Clinically, biopsy is considered as gold standard for grading brain tumors. Knowledge of tumor grade determines treatment decisions. Perfusion imaging is currently used to infer tumor grade. However this requires contrast agent injection. Apparent Diffusion Co-efficient (ADC) maps derived from Diffusion MRI provide image contrast (without contrast injection) through measurement of the diffusion properties of water within tissues. ADC maps are expected to provide different intensities to low grade and high grade tumors¹. However, these intensity differences are not easily distinguishable by visual interpretation. In a previous study² a method based on “texture analysis” of ADC maps was proposed for tumor grading, with validation on limited 1.5 T data. In this study, we use a modified method and show additional results on 3.0 T data.

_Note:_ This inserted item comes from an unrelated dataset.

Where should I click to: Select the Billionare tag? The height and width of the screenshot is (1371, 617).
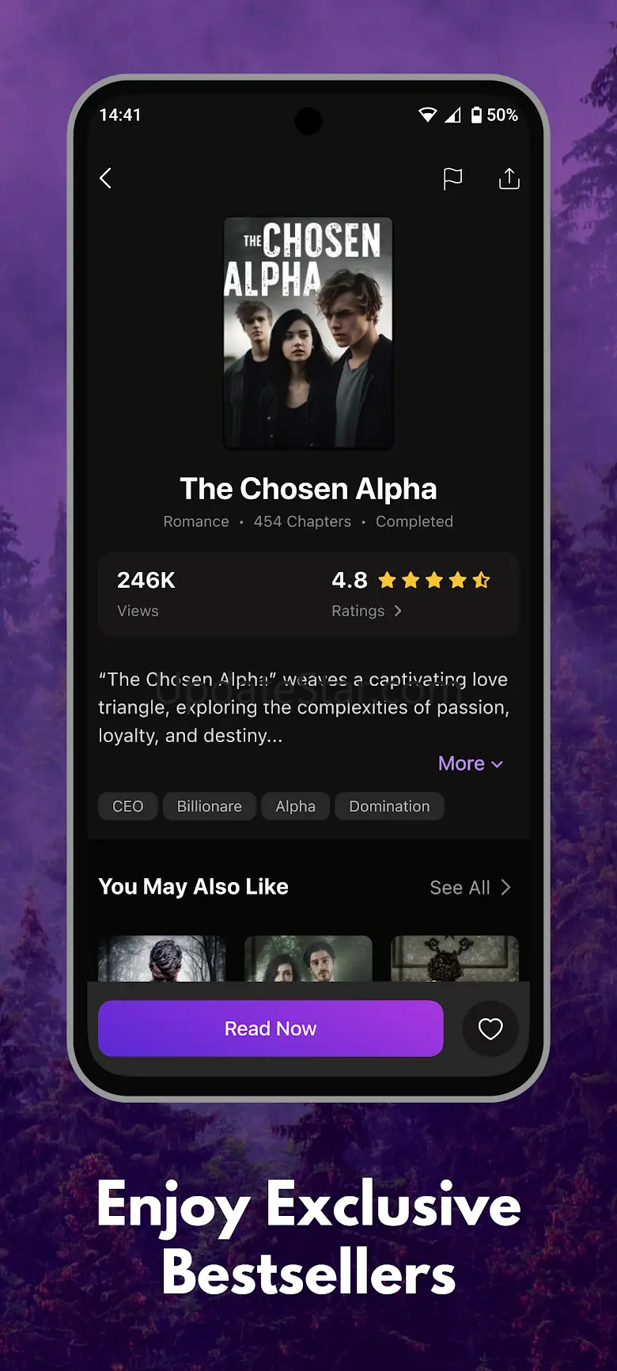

Data Acquisition: 3.0 Tesla MR data from 46 patients (28 high grade and 18 low grade) with brain tumor was retrospectively analyzed. Necessary IRB and Ethics approvals were obtained. Routine anatomic imaging was performed using standard T1W, T2W, FLAIR and post-contrast T1W sequences. Diffusion images were acquired by standard EPI-based diffusion weighted imaging (b-values of 0 and 1000). ADC maps were generated using product software on the scanner console.

Heterogeneity Quantification: A method that quantifies spatial heterogeneity in brain tumors from ADC maps (Bhat et al.²) has been used for post-processing and analysis of 3.0 T MR data. The method is based on modified co-occurrence matrices and yields a heterogeneity map, which shows the local variations within the tumor and then produces a global measure of the tumor, which we call as “heterogeneity measure”. This measure is used for brain tumor grading. The “contrast” of co-occurrence matrices was computed for each voxel of the image to generate the heterogeneity map. A heterogeneity measure is then computed as kurtosis of the histogram (fixed x-axis) of the entire tumor in the heterogeneity map.

An example of heterogeneity map from low and high grade tumors is shown in figure 1. Bar chart showing comparison of simple ROI mean, ROI kurtosis and heterogeneity measure in low and high grade tumors (mean±SE) is shown in figure 2. There was significant difference between high and low grade tumors using heterogeneity measure (p-value < 0.05). 39 out of 46 patients were found to be correctly classified using a threshold in-between mean values of high and low grade tumors. In the other seven patients, the tumors were either very small or had undergone surgical interventions.In this study, we showed that instead of simple methods such as ROI mean or kurtosis of ADC, the heterogeneity measure of ADC values within gliomas may be more useful for grading brain tumors. In the present study, we tested a texture analysis- based method that incorporates information on the local spatial heterogeneity within each imaging slice through the tumor (heterogeneity map). We observed that values in the heterogeneity map were widely distributed in the high grade tumors, whereas in low grade tumors only lower values were seen in the heterogeneity map. This indicates that the more heterogeneous behavior of high grade tumors was captured using the method proposed in this study. As a limitation of this study, tumors with interventions or very small size tumors (only a few voxels) were not classified correctly. Such cases can be identified by the clinicians and these should not be assessed by the method used in this study.